I haven't had sex with my husband in over a year. I catch him watching porn on T.V and the answer I get is "it's different". Recently, he's been acting weird. He has this attitude about him that basically screams I don't respect my wife (which he admits). He's been coming home a little later than usual, he ignores texts or phone calls. I came across 2 charges on the credit card bill (VOD) and he said he had no clue how the charges got there. I'm pretty good w/ computers and just basic common sense. I researched and found the website which is porn videos and in order to log in you need your email address. So, I figured he must use his work email and our usual password. BINGO. I got right into his account. I viewed the history and it also states the video that was viewed, the date and time. He looks at the videos at home BUT somewhere else as well. The time frame is when he is apparently at work. Ok, so..where? I know he can't go on his work computer. Oh, during this time I also found a stain in his boxers when doing laundry(TMI I know but I want to give the facts). I just confronted him with all of this and he denies it! He said he looks at it at home.
In the past 4 days he viewed 195 videos just on this site.
I'm at the end of my rope with the lies. I'm thinking he's also cheating on me because he is so wrapped up in his little world. I need some opinions. Does this sound like porn addiction? Cheating? I'm so unhappy and I feel so neglected as a wife and I feel that nobody can really understand how I feel unless they have experienced this. It's a hopeless feeling.
Any feedback is appreciated.


----------



## Prodigal (Feb 5, 2011)

CrayinNH said:


> In the past 4 days he viewed 195 videos just on this site.
> I'm thinking he's also cheating on me because he is so wrapped up in his little world.


YES, he is addicted to porn.

As far as cheating, sure sounds like there are some big red flags waving in the breeze.

There are folks on TAM who can tell you exactly how to proceed in order to confirm your suspicions.

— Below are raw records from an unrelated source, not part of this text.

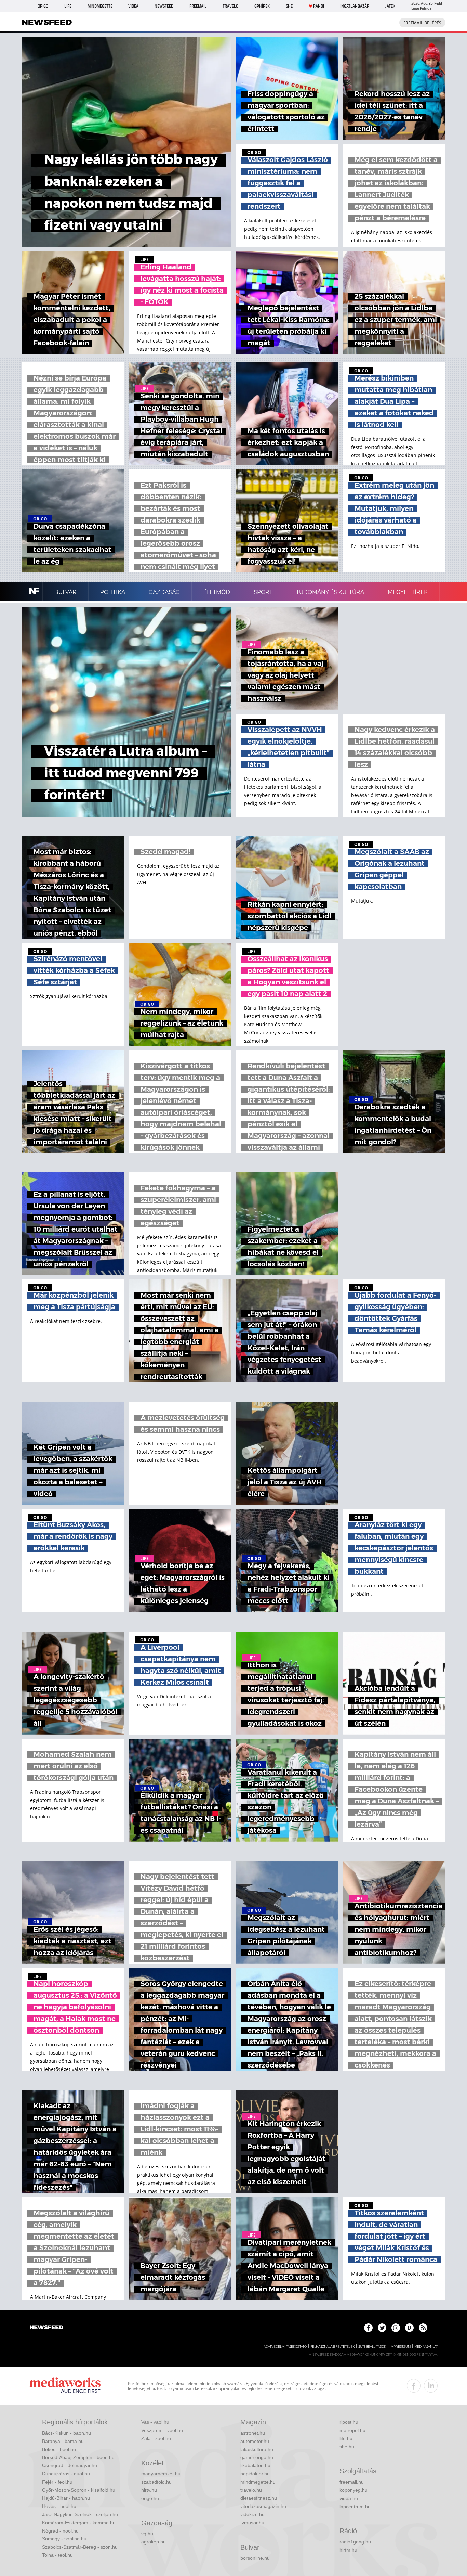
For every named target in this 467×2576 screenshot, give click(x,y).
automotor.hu (254, 2441)
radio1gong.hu (355, 2542)
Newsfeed (164, 6)
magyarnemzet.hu (161, 2473)
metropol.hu (352, 2430)
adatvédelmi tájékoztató (285, 2346)
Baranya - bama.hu (63, 2441)
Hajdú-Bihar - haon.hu (66, 2498)
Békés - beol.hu (59, 2449)
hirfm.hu (348, 2550)
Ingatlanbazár (354, 6)
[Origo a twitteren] (382, 2327)
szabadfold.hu (156, 2482)
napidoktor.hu (255, 2473)
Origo (43, 6)
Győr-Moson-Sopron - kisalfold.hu (78, 2490)
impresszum (400, 2346)
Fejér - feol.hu (57, 2482)
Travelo (230, 6)
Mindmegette (100, 6)
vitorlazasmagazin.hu (263, 2506)
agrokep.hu (153, 2542)
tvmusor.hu (252, 2522)
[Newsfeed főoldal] (46, 2327)
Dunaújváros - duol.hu (66, 2473)
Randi (318, 6)
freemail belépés (422, 23)
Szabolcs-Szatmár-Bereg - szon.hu (80, 2547)
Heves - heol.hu (59, 2506)
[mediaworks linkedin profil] (431, 2386)
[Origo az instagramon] (395, 2327)
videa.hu (348, 2498)
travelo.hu (251, 2490)
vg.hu (147, 2533)
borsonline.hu (255, 2558)
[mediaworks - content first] (65, 2385)
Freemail (197, 6)
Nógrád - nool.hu (60, 2531)
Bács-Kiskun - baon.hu (66, 2433)
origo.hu (150, 2498)
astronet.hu (252, 2433)
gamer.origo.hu (256, 2457)
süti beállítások (372, 2346)
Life (67, 6)
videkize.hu (252, 2514)
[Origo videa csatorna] (409, 2327)
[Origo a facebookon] (368, 2327)
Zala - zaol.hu (156, 2438)
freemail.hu (351, 2482)
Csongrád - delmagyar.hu (69, 2465)
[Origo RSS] (423, 2327)
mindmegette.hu (258, 2482)
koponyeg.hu (353, 2490)
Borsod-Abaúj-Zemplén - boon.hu (78, 2457)
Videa (133, 6)
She (289, 6)
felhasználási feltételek (332, 2346)
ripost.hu (348, 2422)
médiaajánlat (426, 2346)
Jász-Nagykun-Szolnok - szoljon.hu (80, 2514)
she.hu (346, 2446)
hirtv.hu (149, 2490)
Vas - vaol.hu (155, 2422)
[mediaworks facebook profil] (414, 2386)
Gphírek (262, 6)
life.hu (345, 2438)
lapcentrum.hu (355, 2506)
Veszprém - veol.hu (162, 2430)
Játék (390, 6)
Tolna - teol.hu (57, 2555)
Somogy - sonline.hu (64, 2538)
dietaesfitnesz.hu (258, 2498)
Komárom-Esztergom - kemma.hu (79, 2522)
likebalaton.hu (255, 2465)
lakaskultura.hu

And it is time to find out what the he!! is going on with your husband. He may be watching the porn at a buddy's house ... or he may be watching it with another woman.

The thing that strikes me is the sheer amount he watches, which makes me think he doesn't have much time (or interest) in having a real, live sexual partner. The fantasy is doing the trick for him.

JMO.


----------



## Numb in Ohio (Oct 31, 2011)

Hadn't counted my H's videos... 

On Friday morning he watched 47 videos... this would be in a 6 hour time... guess seeing the links was shocking,,but actually counting them was unbelievable..


----------



## Prodigal (Feb 5, 2011)

CrayinNH said:


> I haven't had sex with my husband in over a year. ... It's a hopeless feeling.
> Any feedback is appreciated.


Okay, you have counted how many videos he has watched. What do YOU intend to do about this marital situation? You confront. He denies. Not working, is it?

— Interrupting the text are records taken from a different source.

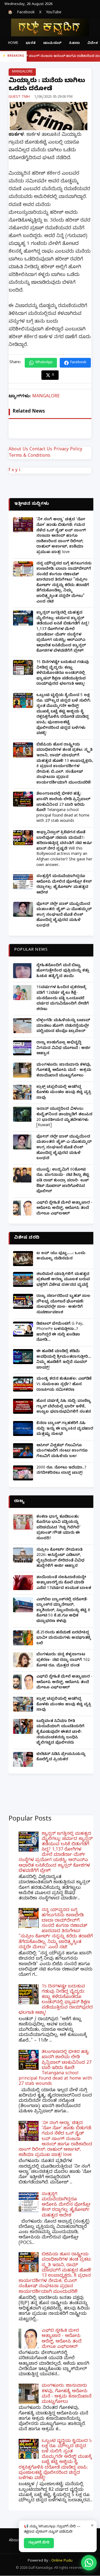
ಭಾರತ (31, 43)
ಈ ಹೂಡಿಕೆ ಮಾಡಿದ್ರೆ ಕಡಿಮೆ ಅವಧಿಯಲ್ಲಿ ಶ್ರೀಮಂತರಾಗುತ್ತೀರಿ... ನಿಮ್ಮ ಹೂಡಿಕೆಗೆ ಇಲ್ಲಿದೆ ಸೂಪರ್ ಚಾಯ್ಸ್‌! (63, 1360)
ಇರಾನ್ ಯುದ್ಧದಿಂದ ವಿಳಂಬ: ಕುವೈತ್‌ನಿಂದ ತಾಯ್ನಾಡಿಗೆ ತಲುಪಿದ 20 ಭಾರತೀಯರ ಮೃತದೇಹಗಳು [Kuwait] (64, 1117)
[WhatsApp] (89, 2562)
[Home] (50, 27)
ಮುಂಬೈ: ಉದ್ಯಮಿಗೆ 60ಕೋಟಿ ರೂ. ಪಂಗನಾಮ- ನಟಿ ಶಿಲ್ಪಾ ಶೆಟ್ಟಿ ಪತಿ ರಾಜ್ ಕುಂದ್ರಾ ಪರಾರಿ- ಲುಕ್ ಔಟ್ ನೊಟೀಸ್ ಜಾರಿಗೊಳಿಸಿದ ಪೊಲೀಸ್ (62, 1181)
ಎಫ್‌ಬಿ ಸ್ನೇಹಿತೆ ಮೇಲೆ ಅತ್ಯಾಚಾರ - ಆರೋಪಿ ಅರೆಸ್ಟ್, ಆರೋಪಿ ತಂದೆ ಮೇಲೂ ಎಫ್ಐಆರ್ (64, 1209)
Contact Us (40, 450)
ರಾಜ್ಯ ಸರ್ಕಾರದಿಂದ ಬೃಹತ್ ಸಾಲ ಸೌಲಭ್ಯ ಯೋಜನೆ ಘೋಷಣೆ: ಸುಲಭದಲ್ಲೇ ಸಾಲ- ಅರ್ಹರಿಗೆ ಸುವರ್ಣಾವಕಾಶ (63, 1304)
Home (13, 43)
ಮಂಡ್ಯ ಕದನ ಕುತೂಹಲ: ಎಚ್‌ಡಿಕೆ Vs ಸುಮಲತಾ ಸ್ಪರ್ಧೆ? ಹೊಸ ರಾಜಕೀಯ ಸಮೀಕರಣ (64, 1385)
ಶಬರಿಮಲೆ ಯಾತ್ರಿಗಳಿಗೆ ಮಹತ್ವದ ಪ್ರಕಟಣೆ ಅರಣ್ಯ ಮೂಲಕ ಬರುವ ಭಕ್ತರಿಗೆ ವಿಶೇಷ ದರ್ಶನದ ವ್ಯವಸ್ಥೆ (63, 1280)
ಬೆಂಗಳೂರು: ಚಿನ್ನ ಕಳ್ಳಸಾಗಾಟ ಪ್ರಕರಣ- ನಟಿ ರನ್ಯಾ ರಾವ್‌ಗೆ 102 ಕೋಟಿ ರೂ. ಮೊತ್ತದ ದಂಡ (63, 1660)
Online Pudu (61, 2561)
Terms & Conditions (29, 456)
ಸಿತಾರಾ (74, 43)
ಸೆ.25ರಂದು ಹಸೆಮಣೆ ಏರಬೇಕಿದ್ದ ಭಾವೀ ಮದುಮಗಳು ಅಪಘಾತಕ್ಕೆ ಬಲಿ (63, 1638)
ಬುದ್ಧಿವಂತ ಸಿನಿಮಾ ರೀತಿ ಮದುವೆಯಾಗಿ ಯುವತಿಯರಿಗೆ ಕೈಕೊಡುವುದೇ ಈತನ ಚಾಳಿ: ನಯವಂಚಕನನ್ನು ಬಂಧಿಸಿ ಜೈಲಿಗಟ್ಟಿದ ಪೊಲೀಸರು (60, 1732)
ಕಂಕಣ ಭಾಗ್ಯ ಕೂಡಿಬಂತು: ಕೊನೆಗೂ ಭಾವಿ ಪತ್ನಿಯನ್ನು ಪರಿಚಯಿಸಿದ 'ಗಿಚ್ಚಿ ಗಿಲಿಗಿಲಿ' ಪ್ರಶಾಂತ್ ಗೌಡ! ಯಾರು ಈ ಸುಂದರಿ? (58, 1528)
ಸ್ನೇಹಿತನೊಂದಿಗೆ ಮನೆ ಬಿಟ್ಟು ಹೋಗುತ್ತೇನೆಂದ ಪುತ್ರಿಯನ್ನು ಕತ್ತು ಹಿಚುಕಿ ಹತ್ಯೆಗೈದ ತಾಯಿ (62, 971)
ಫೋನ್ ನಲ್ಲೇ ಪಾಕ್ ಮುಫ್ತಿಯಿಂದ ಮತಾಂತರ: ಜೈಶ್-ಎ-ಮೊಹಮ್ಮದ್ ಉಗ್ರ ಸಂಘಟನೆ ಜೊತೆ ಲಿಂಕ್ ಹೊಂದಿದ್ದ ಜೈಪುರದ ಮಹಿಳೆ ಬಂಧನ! (64, 915)
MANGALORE (22, 72)
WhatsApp (43, 362)
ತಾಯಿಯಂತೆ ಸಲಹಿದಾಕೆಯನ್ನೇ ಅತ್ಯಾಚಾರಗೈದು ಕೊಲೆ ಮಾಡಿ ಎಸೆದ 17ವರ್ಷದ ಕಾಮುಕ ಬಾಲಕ (63, 1583)
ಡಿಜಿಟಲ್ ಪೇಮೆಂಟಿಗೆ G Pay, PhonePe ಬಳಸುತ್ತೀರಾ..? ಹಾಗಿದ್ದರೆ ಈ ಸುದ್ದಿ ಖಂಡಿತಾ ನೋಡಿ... (59, 1332)
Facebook (26, 13)
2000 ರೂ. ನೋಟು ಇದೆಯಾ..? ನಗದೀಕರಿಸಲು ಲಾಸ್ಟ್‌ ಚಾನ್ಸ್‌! (61, 1470)
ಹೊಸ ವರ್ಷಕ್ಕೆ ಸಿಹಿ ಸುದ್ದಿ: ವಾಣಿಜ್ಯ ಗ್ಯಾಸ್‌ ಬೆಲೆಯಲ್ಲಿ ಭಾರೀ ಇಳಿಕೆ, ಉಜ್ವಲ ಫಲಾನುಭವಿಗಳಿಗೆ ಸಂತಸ (63, 1407)
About (14, 2541)
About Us (18, 450)
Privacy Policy (68, 450)
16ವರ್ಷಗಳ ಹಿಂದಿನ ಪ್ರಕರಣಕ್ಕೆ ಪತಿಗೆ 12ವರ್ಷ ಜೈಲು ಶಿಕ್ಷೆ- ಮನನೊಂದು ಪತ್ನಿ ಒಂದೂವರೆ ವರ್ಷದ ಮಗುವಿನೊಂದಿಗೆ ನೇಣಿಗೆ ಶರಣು (62, 998)
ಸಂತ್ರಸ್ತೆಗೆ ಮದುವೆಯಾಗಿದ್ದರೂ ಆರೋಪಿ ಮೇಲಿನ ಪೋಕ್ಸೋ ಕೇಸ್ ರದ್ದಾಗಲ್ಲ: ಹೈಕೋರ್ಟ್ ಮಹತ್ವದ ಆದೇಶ (64, 885)
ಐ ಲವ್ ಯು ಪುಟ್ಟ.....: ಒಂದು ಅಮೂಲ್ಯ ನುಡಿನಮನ (60, 1256)
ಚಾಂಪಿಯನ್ (52, 43)
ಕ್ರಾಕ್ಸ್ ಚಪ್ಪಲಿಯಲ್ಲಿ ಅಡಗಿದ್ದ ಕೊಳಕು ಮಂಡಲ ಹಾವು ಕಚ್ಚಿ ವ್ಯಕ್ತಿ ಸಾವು (63, 1093)
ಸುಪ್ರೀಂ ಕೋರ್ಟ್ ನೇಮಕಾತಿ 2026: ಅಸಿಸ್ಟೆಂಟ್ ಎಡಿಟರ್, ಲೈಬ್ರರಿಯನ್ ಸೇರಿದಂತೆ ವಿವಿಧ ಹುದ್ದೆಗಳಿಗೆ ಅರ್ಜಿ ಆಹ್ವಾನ (60, 1558)
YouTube (53, 13)
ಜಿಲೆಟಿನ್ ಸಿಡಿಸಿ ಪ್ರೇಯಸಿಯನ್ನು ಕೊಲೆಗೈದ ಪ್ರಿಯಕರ (61, 1757)
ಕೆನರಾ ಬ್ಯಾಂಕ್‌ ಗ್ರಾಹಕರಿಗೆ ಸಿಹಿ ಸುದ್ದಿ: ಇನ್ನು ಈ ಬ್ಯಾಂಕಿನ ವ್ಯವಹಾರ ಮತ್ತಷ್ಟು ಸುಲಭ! (64, 1429)
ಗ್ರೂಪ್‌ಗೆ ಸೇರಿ (38, 2542)
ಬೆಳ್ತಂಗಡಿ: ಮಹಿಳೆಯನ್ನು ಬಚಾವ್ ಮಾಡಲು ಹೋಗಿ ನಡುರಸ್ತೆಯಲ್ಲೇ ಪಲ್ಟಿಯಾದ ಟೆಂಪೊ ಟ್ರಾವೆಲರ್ (63, 1026)
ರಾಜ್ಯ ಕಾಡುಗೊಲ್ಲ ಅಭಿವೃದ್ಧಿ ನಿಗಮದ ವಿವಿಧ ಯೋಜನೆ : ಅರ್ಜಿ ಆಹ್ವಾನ (63, 1048)
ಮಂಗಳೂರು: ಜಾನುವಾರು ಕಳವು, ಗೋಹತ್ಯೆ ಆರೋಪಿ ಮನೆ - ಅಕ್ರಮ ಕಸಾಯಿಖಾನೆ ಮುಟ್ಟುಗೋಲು (63, 1071)
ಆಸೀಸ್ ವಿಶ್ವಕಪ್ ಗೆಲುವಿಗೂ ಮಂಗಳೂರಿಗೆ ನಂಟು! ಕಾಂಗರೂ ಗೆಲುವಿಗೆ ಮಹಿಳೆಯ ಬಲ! (62, 1451)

Do you plan to stay with this man? If so, why?


----------



## CrayinNH (Aug 7, 2011)

I didn't count them. On the website that he paid for they have how many videos he has watched. It's still sick. The lying is killing me. I wish he would just tell me already. A couple of hours after I confronted him with what I found he asked me if I wanted to go out and do something. WHAT?! I'm in my bedroom, upset, crying and that's what he has to say? I know..I'm stupid for putting up with this and I don't know why I don't have enough respect for myself to leave.


----------



## Prodigal (Feb 5, 2011)

CrayinNH said:


> I don't know why I don't have enough respect for myself to leave.


If you happen to stop by the forum and read your post again, I would suggest you seek the answer to this specific issue.


----------



## lamaga (May 8, 2012)

WAIT WAIT WAIT --- chicken or egg?

You haven't had sex with him for over a year?

Doesn't seem odd to me that he is looking at porn. What's the timeline here?


----------



## GPR (Jan 3, 2009)

Agree, and timeline would be helpful.

And not that the porn (especially that amount of it) isn't a bad thing, but don't jump to the conclusion that him watching that much porn means he's cheating. 

Men with Porn can be a weird dynamic. There is the obvious answer to the "why", but a lot of times there is also a deeper "Why?" that goes along with the obvious. That deeper "Why?" can be any number of things.


----------